WORK TO BE COMPLETED -> Print the lines between the line holding "Given: Enable the" and the line holding "Looking at the screenshot, I should [x=388, y=198].", inclusive, without changing anything. Omit the pictures.

ITEMS ->
= = =

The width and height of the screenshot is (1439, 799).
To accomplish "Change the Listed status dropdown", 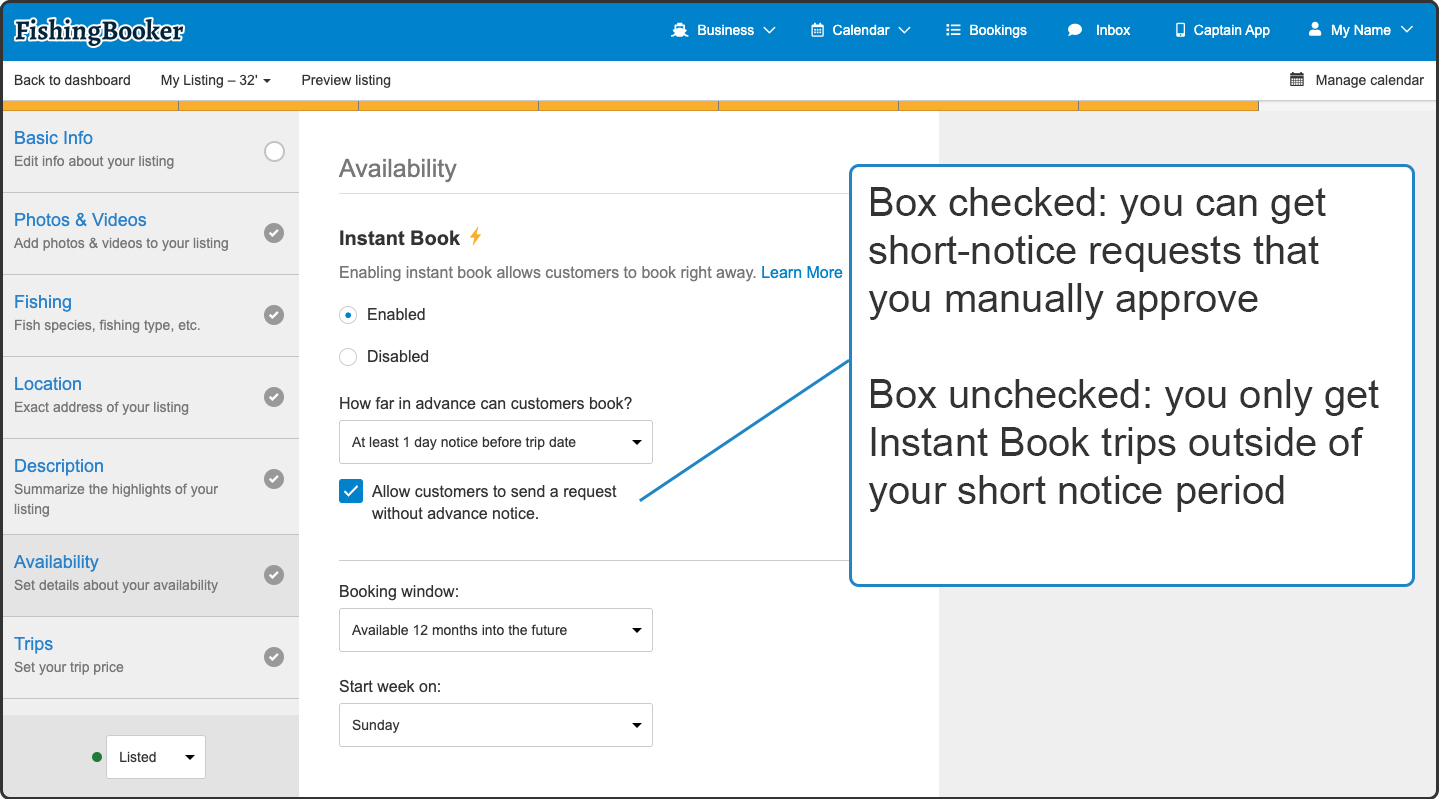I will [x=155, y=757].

= = =

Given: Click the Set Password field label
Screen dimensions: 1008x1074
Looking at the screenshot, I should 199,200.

= = =

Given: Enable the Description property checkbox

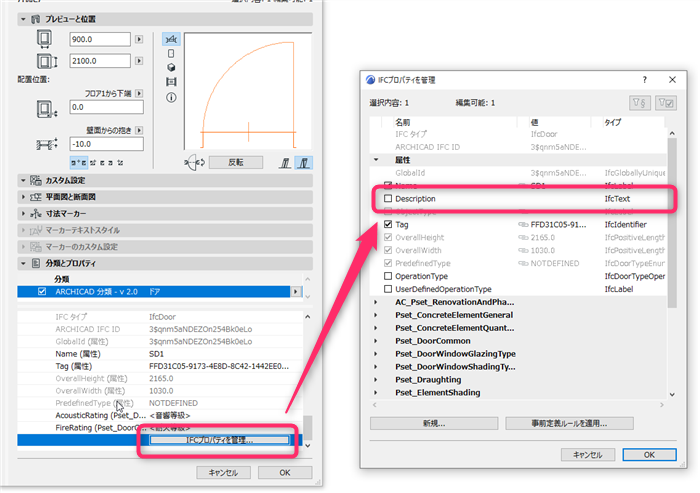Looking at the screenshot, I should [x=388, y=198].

= = =

ANSWER TO THE PROBLEM ->
Given: Enable the Description property checkbox

Looking at the screenshot, I should [x=388, y=198].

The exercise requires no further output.